We can see that findTool
has the highest similarity score.
Enter your message:
find tool with ID 123
Attaching tool: { tool: 'findTool', similarity: 0.825733057876305 }
Attaching tool: { tool: 'findToy', similarity: 0.6924025554970754 }
Attaching tool: { tool: 'findCar', similarity: 0.6859769197248136 }
Attaching tool: { tool: 'findBook', similarity: 0.6778616325470412 }
Attaching tool: { tool: 'findSong', similarity: 0.6710841959852032 }
Tools called: [ { function: { name: 'findTool', arguments: [Object] } } ]

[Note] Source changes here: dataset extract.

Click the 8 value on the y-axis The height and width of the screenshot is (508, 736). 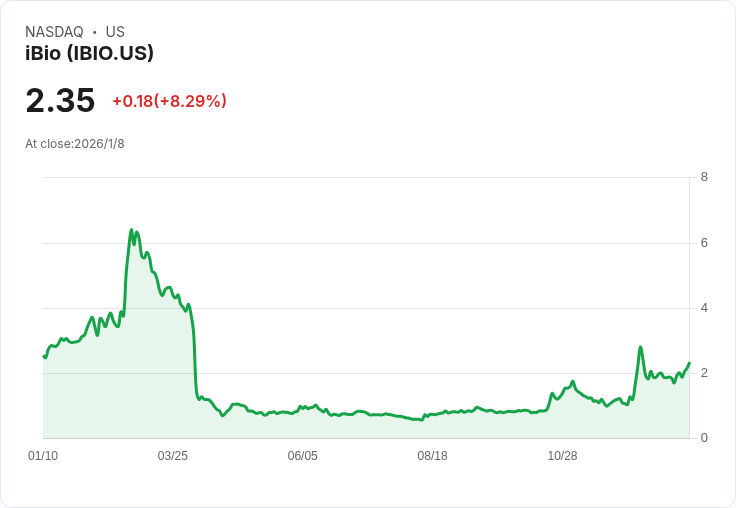tap(704, 177)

We can also prompt with similar terms, such as find hammer with ID 123
.
Even though no tool explicitly matches the term hammer our similarity search function still returns findTool
as the most relevant result.
Enter your message:
find hammer with ID 123
Attaching tool: { tool: 'findTool', similarity: 0.5955042990419085 }
Attaching tool: { tool: 'findToy', similarity: 0.5411030864968827 }
Attaching tool: { tool: 'findMovie', similarity: 0.5219368182792513 }
Attaching tool: { tool: 'findSong', similarity: 0.5155495695032712 }
Attaching tool: { tool: 'findCar', similarity: 0.5132604044773412 }
Tools called: [ { function: { name: 'findTool', arguments: [Object] } } ]
Source Code
Source code for this post is available in the accompanying inferablehq/ollama-dynamic-tools Github project.